Tan übernimmt die Führung bei Intel zu einem Zeitpunkt, zu dem Intel mit Massenentlassungen um dringend benötigte Einsparungen ringt. Der unter Gelsinger beschlossene Abbau von 15.000 Stellen soll die Kosten ab dem laufenden Jahr um 10 Mrd. Dollar drücken. Für den alten CEO, betonen Wegbegleiter, sei der Umbruch bei Intel eine Herzensangelegenheit gewesen. Tan gilt hingegen als weniger stark emotional involviert.
Vernetzter Venture-Investor
Der Sohn einer aus China stammenden Familie kam in den späten 1970er Jahren in die USA, um einen Doktorgrad am Massachusetts Institute of Technology (MIT) in Nukleartechnik zu erwerben. Nach dem Reaktorunfall auf Three Mile Island 1979 wechselte er angesichts eingetrübter Jobaussichten im Atomenergie-Sektor jedoch an die University of San Francisco, die er als Master of Business Administration verließ. 1987 gründete er die Venture-Capital-Gesellschaften Walden International. Durch Investments in die Halbleiter- und Digital-Media-Branche sowie alternative Energien verhundertfachte er deren Assets binnen weniger als 15 Jahren auf 2 Mrd.

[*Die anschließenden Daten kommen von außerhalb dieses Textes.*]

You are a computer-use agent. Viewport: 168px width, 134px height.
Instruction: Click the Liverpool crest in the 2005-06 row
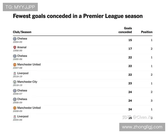(x=15, y=117)
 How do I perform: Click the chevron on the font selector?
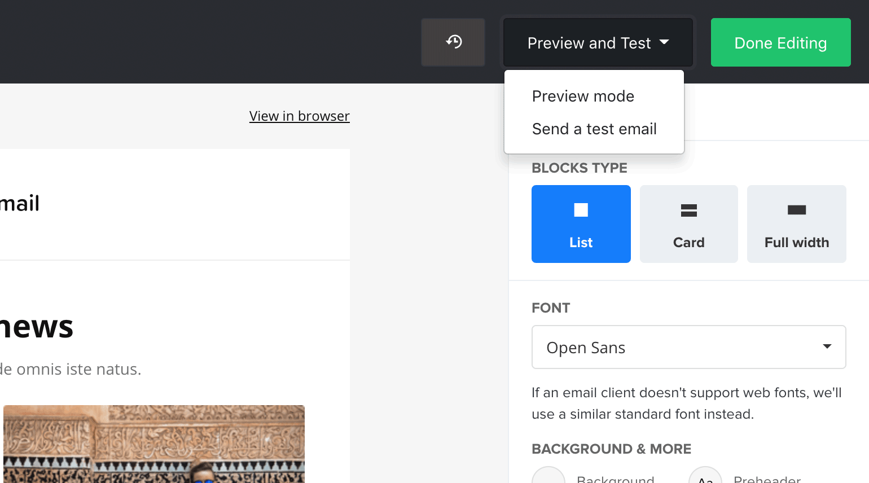pyautogui.click(x=827, y=347)
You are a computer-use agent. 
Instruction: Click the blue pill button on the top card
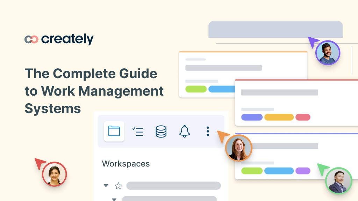(x=223, y=89)
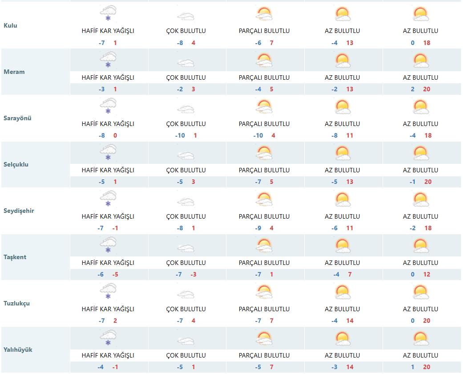Select Selçuklu's sunny icon above -1 / 20
Image resolution: width=465 pixels, height=374 pixels.
[421, 153]
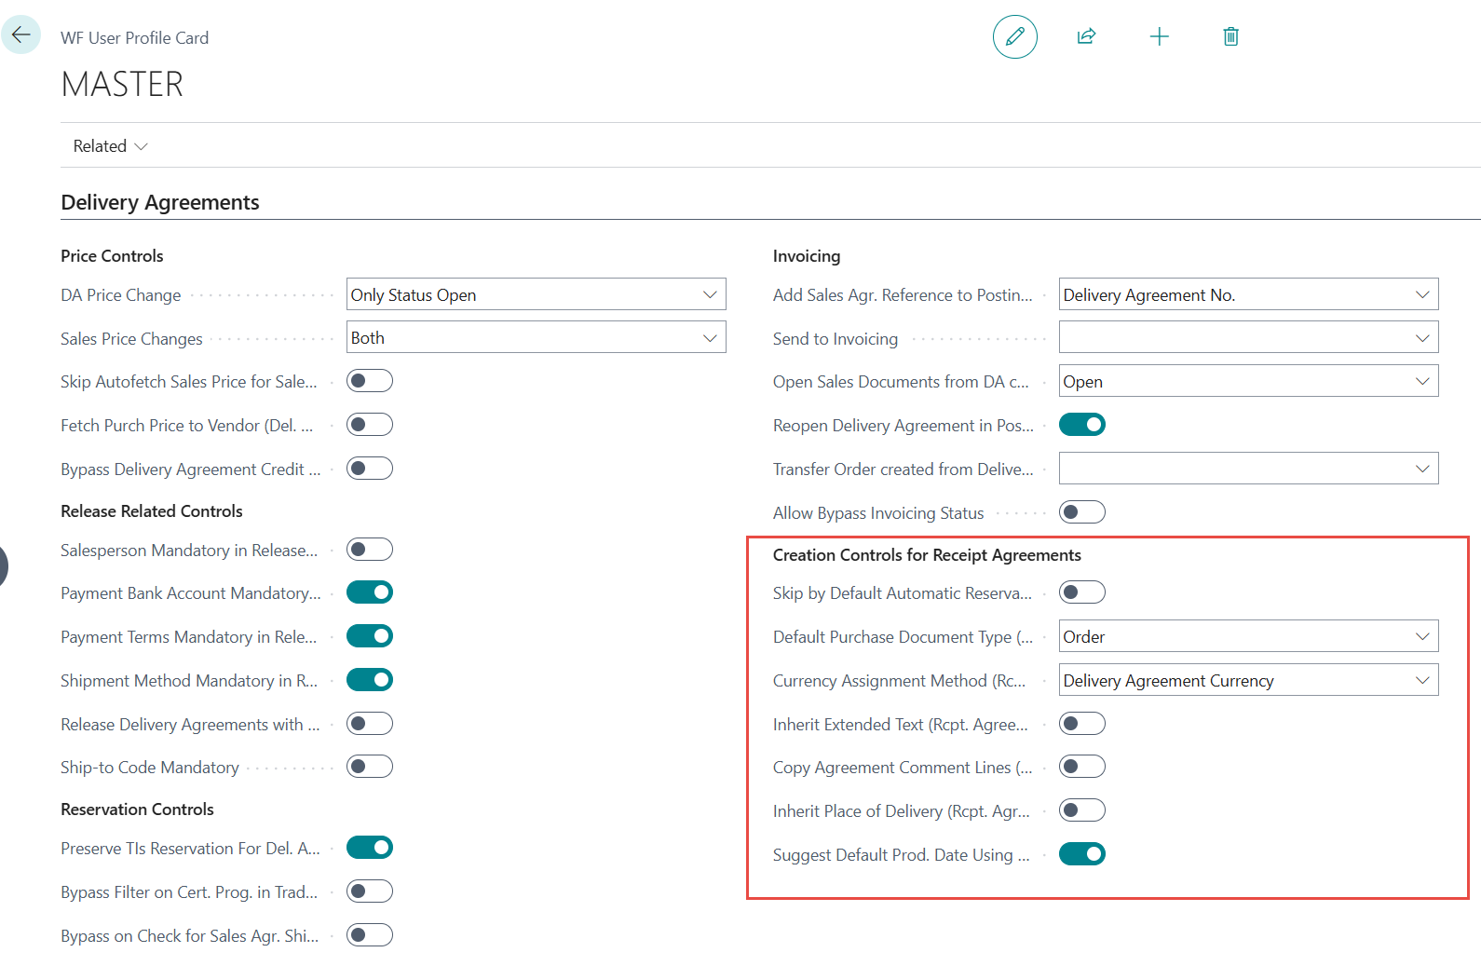
Task: Open Transfer Order created from Delivery dropdown
Action: [1248, 469]
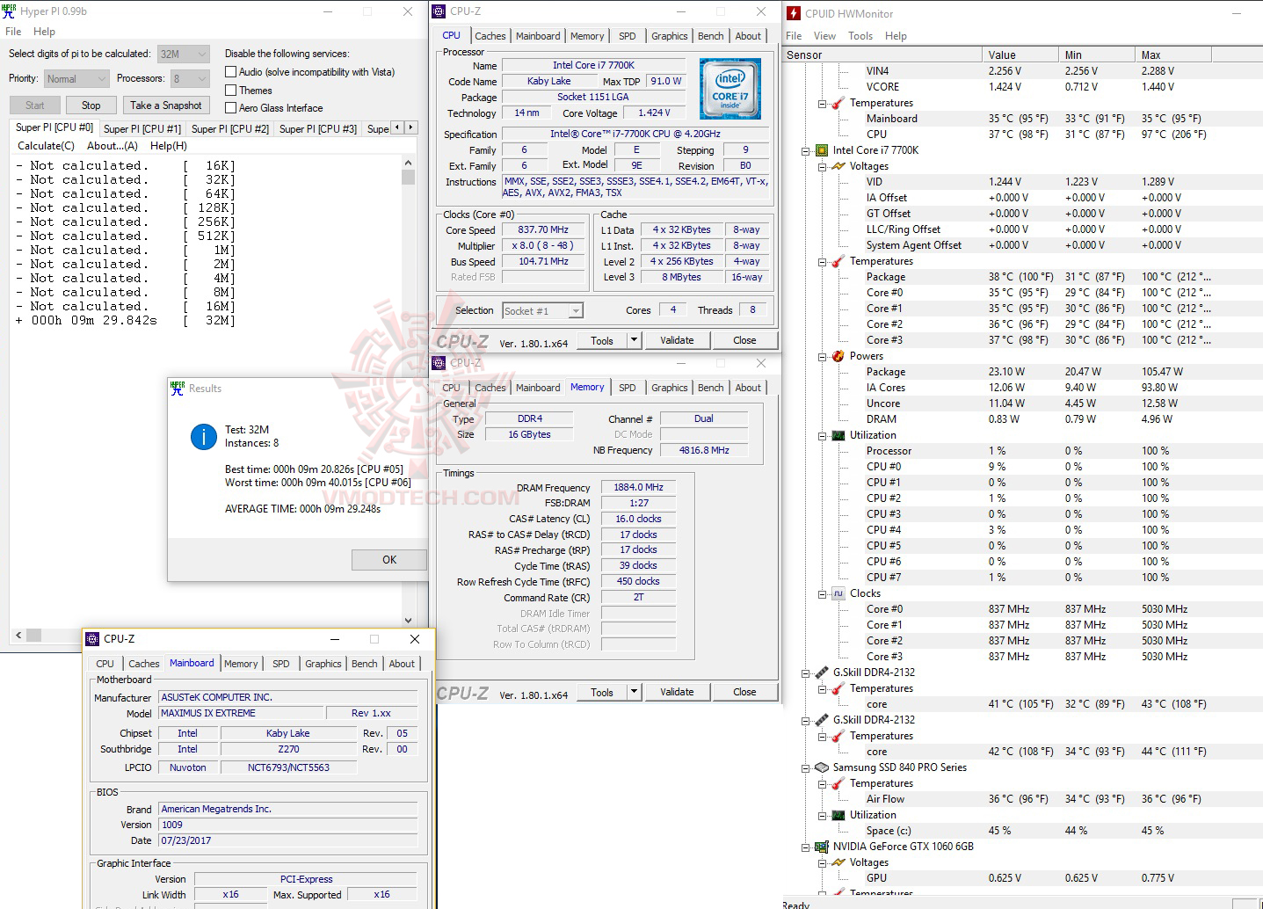Image resolution: width=1263 pixels, height=909 pixels.
Task: Switch to the SPD tab in CPU-Z
Action: pyautogui.click(x=628, y=36)
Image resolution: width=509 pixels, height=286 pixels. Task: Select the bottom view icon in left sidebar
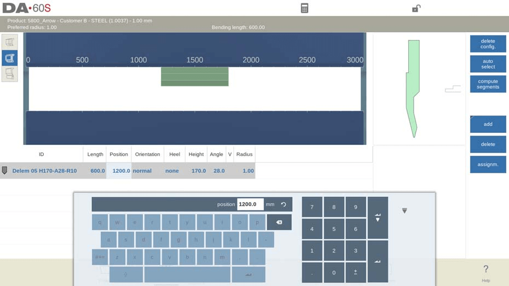(10, 73)
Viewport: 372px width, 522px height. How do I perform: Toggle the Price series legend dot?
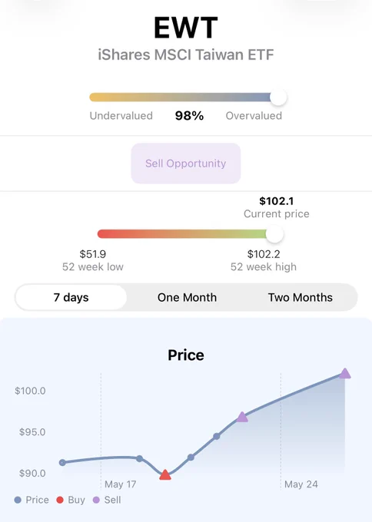(x=18, y=500)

Dollar.
Heute gilt der Vater zweier erwachsener Kinder, der 2004 in den Verwaltungsrat von Cadence aufrückte und 2008 den Vorstandsvorsitz des Software-Designers übernahm, als einer der am besten vernetzten Manager der Technologiebranche. Seine guten Kontakte kann er bei seinem bisher wohl schwierigsten Projekt, der Wunderheilung von Intel, gut gebrauchen.